Interest-bearing Deposits at
the Federal Reserve:
Interest-bearing deposits at the Federal Reserve
mature daily and are carried at cost.
Investment
Securities:
We classify investments
into three categories: (1) Held to Maturity - debt securities that we have the positive intent and ability to hold to maturity,
which are reported at amortized cost, adjusted for the amortization of any related premiums or the accretion of any related discounts
into interest income using a methodology which approximates a level yield of interest over the estimated remaining period until
maturity; (2) Trading - debt securities that are bought and held principally for the purpose of selling them in the near term,
which are reported at fair value, with unrealized gains and losses included in earnings; and (3) Available for Sale - debt securities
that may be sold under certain conditions, which are reported at fair value, with unrealized gains and losses excluded from earnings
and reported as a separate component of shareholders equity, net of income taxes. Unrealized losses on securities due to
fluctuations in fair value are recognized when it is determined that an other than temporary decline in value has occurred.
Realized gains or losses
on the sale of investments are recognized on a specific identification, trade date basis. All securities were classified as available
for sale for 2022 and 2021.
Mortgage
Loans to be Sold:
We originate fixed and
variable rate residential mortgage loans on a service release basis in the secondary market. Loans closed but not yet settled with
an investor are carried in our loans to be sold portfolio. Virtually all of these loans have commitments to be purchased by investors
and the majority of these loans were locked in by price with the investors on the same day or shortly thereafter that the loan
was locked in with our customers. Therefore, these loans present very little market risk. We usually deliver to, and receive funding
from, the investor within 30 to 60 days. Commitments to sell these loans to the investor are considered derivative contracts and
are sold to investors on a best efforts basis. We are not obligated to deliver a loan or pay a penalty if a loan
is not delivered to the investor. Because of the short-term nature of these derivative contracts, the fair value of the mortgage
loans to be sold in most cases is materially the same as the value of the loan amount at its origination.*
Mortgage loans originated
and intended for sale in the secondary market are carried at the lower of cost or estimated market value in the aggregate. Net
unrealized losses are provided for in a valuation allowance by charges to operations as a component of mortgage banking income.
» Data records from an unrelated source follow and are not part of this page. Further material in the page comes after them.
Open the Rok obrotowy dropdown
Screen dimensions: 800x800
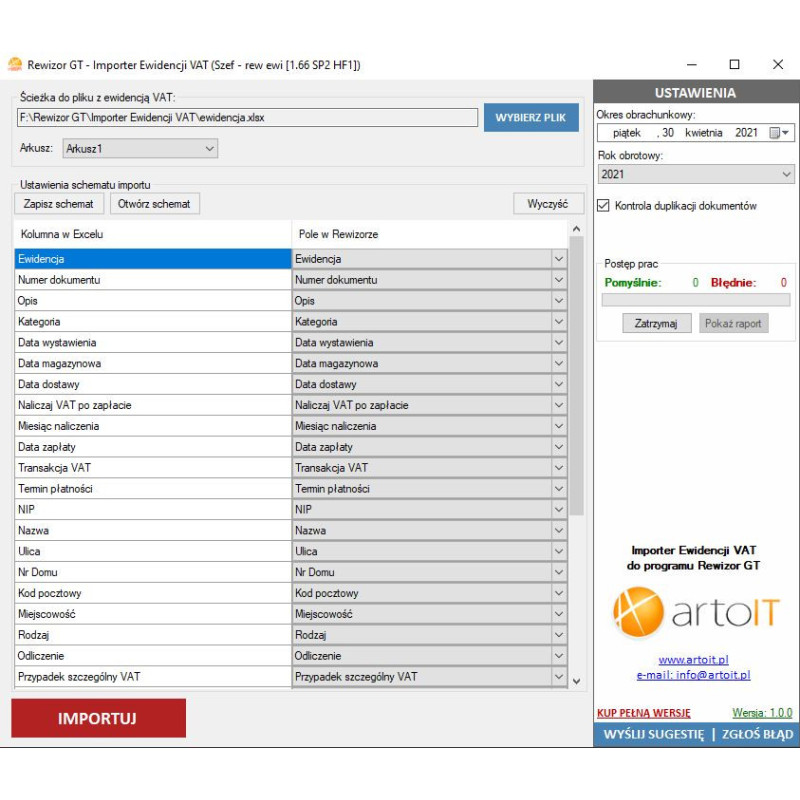point(784,174)
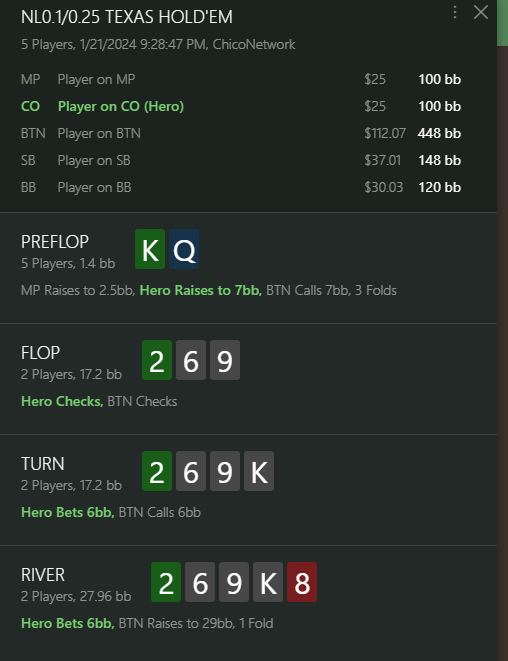Select the 6 card in flop row
508x661 pixels.
[191, 360]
Gains or losses on sales of loans are recognized when control over these assets are surrendered and are included in mortgage banking
income in the consolidated statements of income.
34
**BANK OF SOUTH
CAROLINA CORPORATION**
**NOTES TO CONSOLIDATED
FINANCIAL STATEMENTS**
Loans and
Allowance for Loan Losses:
Loans are carried at principal
amounts outstanding. Loan origination fees, net of certain direct origination costs, are deferred and recognized over the weighted
average life of the loan as an adjustment to yield. Interest income on all loans is recorded on an accrual basis. The accrual of
interest and the amortization of net loan fees are generally discontinued on loans that 1) are maintained on a cash basis because
of deterioration in the financial condition of the borrower; 2) the payment of full principal is not expected; or 3) the principal
or interest has been in default for a period of 90 days or more. We define past due loans based on contractual payment and maturity
dates.
The accrual of interest
is generally discontinued on loans that become 90 days past due as to principal or interest. The accrual of interest on some loans
may continue even though they are 90 days past due if the loans are well secured or in the process of collection and management
deems it appropriate. If non-accrual loans decrease their past due status to less than 30 days for a period of six to nine months,
they are reviewed individually by management to determine if they should be returned to accrual status.
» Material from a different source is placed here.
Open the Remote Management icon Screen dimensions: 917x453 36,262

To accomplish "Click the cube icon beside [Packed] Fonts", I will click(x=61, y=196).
When the ultimate collectability
of an impaired loans principal is in doubt, wholly or partially, all cash receipts are applied to principal. Once the recorded
principal balance has been reduced to zero, future cash receipts are applied to interest income, to the extent that any interest
has been foregone. Further cash receipts are recorded as recoveries of any amounts previously charged off. When this doubt does
not exist, cash receipts are applied under the contractual terms of the loan agreement first to interest income and then to principal.
We account for impaired
loans by requiring that all loans (greater than $50,000) where it is estimated that we will be unable to collect all amounts due
according to the terms of the loan agreement be recorded at the loans fair value. Fair value may be determined based upon
the present value of expected future cash flows discounted at the loans effective interest rate, or the fair value of the
collateral less cost to sell, if the loan is collateral dependent.
Additional accounting
guidance allows us to use existing methods for recognizing interest income on an impaired loan. The guidance also requires additional
disclosures about how we estimate interest income related to our impaired loans.
A loan is also considered
impaired if its terms are modified in a troubled debt restructuring (TDR). For this type of impaired loan, cash receipts
are typically applied to principal and interest receivable in accordance with the terms of the restructured loan agreement. Interest
income is recognized on these loans using the accrual method of accounting, provided they are performing in accordance with their
restructured terms.
The allowance for loan
losses (the allowance) is our estimate of credit losses inherent in the loan portfolio. The allowance is established
as losses are estimated to have occurred through a provision for loan losses charged to earnings. Loan losses are charged against
the allowance when we believe the uncollectability of a loan balance is confirmed. Subsequent recoveries, if any, are credited
to the allowance. The allowance is evaluated on a regular basis and is based upon our periodic review of the collectability of
the loans in light of historical experience, the nature and volume of the loan portfolio, adverse situations that may affect the
borrowers ability to repay, the estimated value of any underlying collateral and prevailing economic conditions. This evaluation
is inherently subjective as it requires estimates that are susceptible to significant revision as more information becomes available.
We believe that the allowance
is adequate to absorb inherent losses in the loan portfolio; however, there can be no assurance that loan losses in future periods
will not exceed the current allowance amount or that future increases in the allowance will not be required. No assurance can be
given that our ongoing evaluation of the loan portfolio, in light of changing economic conditions and other relevant circumstances,
will not require significant future additions to the allowance, thus adversely affecting our operating results.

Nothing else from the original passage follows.